# Written instruction:
Format the lines of the listing between the line holding "Tap the Missouri" and the line holding "[x=594, y=111]", inclusive, as a numbered list, leaving out blank lines.

Items from a dataset
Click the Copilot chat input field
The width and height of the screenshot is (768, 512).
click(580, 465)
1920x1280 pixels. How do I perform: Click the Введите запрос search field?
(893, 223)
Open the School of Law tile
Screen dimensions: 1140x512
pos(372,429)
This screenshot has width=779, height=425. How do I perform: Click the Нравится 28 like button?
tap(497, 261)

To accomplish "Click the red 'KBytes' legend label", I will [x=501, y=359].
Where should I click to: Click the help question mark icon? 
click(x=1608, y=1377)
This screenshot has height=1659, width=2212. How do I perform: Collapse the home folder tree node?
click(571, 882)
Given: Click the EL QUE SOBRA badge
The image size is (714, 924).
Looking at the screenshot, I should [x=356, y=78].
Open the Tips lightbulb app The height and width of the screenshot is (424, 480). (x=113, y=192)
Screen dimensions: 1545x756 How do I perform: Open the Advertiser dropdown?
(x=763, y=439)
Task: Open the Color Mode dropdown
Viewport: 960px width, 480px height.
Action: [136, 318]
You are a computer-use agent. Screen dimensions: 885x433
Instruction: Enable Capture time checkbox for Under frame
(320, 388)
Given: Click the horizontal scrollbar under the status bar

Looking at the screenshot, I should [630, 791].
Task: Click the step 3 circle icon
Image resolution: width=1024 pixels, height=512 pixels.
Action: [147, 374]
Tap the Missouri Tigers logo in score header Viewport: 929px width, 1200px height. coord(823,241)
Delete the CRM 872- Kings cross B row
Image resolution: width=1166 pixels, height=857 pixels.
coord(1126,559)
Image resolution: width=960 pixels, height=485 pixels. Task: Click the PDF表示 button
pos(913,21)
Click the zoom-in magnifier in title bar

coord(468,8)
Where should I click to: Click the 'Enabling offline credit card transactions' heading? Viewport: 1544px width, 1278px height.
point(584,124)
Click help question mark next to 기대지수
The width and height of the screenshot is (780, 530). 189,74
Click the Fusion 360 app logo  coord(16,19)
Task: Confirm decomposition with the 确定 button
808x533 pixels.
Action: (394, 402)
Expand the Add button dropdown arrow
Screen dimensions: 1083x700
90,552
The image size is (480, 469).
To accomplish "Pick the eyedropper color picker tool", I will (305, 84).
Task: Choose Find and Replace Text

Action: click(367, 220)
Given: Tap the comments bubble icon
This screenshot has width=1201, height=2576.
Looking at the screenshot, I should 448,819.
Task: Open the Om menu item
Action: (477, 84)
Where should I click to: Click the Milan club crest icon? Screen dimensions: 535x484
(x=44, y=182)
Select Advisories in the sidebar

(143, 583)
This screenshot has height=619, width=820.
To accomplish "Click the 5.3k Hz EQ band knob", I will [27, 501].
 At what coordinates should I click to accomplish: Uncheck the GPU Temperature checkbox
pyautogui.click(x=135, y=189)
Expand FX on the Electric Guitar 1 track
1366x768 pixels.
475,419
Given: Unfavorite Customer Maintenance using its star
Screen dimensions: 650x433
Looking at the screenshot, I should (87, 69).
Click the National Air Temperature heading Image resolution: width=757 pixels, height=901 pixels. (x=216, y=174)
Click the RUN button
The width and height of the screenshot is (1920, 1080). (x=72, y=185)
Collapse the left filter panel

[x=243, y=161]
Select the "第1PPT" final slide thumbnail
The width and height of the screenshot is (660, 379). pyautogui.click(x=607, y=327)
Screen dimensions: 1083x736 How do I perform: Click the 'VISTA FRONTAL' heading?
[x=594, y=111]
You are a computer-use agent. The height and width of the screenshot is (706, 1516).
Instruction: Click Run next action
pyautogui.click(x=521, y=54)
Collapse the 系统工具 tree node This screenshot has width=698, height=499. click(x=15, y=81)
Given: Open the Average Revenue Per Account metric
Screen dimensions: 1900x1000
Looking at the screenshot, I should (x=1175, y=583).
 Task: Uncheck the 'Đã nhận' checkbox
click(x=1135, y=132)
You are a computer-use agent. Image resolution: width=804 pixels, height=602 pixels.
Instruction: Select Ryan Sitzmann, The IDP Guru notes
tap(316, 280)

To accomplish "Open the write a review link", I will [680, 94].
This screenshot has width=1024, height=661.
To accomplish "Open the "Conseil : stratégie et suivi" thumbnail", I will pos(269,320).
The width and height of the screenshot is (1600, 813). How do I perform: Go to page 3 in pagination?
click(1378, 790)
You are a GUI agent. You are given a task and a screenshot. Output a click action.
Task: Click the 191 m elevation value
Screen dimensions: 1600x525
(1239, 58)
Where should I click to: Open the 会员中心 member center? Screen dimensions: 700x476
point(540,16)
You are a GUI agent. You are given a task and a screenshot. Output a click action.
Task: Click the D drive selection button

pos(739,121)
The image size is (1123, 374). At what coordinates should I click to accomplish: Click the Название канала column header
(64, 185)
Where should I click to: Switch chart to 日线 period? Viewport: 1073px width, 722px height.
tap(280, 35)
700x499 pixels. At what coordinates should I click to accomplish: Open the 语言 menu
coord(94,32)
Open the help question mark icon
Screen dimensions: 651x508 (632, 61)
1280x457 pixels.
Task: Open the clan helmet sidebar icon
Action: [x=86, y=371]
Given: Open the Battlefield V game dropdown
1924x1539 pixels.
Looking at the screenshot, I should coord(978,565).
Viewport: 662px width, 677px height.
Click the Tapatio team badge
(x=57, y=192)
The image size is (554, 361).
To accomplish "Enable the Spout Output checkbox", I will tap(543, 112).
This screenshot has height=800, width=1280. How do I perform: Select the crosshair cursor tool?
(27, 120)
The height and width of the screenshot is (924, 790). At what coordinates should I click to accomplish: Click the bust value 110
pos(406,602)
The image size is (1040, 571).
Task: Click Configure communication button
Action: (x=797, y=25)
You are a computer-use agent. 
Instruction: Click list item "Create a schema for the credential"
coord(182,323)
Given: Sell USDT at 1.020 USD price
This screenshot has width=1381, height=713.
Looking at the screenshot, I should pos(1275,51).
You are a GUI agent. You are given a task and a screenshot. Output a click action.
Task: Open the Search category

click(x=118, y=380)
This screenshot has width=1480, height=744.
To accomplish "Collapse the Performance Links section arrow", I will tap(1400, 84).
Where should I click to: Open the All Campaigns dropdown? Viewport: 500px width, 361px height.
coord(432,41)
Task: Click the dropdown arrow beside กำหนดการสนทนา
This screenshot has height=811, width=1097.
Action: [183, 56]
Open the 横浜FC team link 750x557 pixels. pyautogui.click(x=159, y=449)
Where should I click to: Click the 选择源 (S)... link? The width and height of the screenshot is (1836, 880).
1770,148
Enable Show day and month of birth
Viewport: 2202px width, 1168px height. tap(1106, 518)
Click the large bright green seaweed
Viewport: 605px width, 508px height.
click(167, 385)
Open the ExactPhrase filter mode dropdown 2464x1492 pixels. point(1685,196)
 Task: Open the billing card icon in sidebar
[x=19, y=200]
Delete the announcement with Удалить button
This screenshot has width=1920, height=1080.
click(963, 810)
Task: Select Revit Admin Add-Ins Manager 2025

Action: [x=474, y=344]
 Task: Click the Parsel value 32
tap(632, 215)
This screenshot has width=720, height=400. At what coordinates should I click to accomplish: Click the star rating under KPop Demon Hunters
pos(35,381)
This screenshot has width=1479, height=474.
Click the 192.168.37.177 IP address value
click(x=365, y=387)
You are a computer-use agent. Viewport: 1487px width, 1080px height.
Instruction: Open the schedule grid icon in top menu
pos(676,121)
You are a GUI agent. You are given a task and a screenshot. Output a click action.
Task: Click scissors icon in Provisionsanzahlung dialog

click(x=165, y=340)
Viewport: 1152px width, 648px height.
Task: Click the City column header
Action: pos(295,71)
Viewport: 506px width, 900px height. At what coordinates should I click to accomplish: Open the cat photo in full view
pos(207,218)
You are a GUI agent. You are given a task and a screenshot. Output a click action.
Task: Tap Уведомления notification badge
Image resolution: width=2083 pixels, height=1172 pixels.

# Complete response:
1. Tap the Missouri Tigers logo in score header Viewport: 929px width, 1200px height. coord(823,241)
2. Delete the CRM 872- Kings cross B row
3. Image resolution: width=1166 pixels, height=857 pixels.
4. coord(1126,559)
5. Image resolution: width=960 pixels, height=485 pixels. Task: Click the PDF表示 button
6. pos(913,21)
7. Click the zoom-in magnifier in title bar
8. coord(468,8)
9. Where should I click to: Click the 'Enabling offline credit card transactions' heading? Viewport: 1544px width, 1278px height.
10. point(584,124)
11. Click help question mark next to 기대지수
12. The width and height of the screenshot is (780, 530). 189,74
13. Click the Fusion 360 app logo  coord(16,19)
14. Task: Confirm decomposition with the 确定 button
15. 808x533 pixels.
16. Action: (394, 402)
17. Expand the Add button dropdown arrow
18. Screen dimensions: 1083x700
19. 90,552
20. The image size is (480, 469).
21. To accomplish "Pick the eyedropper color picker tool", I will (305, 84).
22. Task: Choose Find and Replace Text
23. Action: click(367, 220)
24. Given: Tap the comments bubble icon
25. This screenshot has width=1201, height=2576.
26. Looking at the screenshot, I should 448,819.
27. Task: Open the Om menu item
28. Action: (477, 84)
29. Where should I click to: Click the Milan club crest icon? Screen dimensions: 535x484
30. (x=44, y=182)
31. Select Advisories in the sidebar
32. (143, 583)
33. This screenshot has height=619, width=820.
34. To accomplish "Click the 5.3k Hz EQ band knob", I will [27, 501].
35.  At what coordinates should I click to accomplish: Uncheck the GPU Temperature checkbox
36. pyautogui.click(x=135, y=189)
37. Expand FX on the Electric Guitar 1 track
38. 1366x768 pixels.
39. 475,419
40. Given: Unfavorite Customer Maintenance using its star
41. Screen dimensions: 650x433
42. Looking at the screenshot, I should (87, 69).
43. Click the National Air Temperature heading Image resolution: width=757 pixels, height=901 pixels. (x=216, y=174)
44. Click the RUN button
45. The width and height of the screenshot is (1920, 1080). (x=72, y=185)
46. Collapse the left filter panel
47. [x=243, y=161]
48. Select the "第1PPT" final slide thumbnail
49. The width and height of the screenshot is (660, 379). pyautogui.click(x=607, y=327)
50. Screen dimensions: 1083x736 How do I perform: Click the 'VISTA FRONTAL' heading?
51. [x=594, y=111]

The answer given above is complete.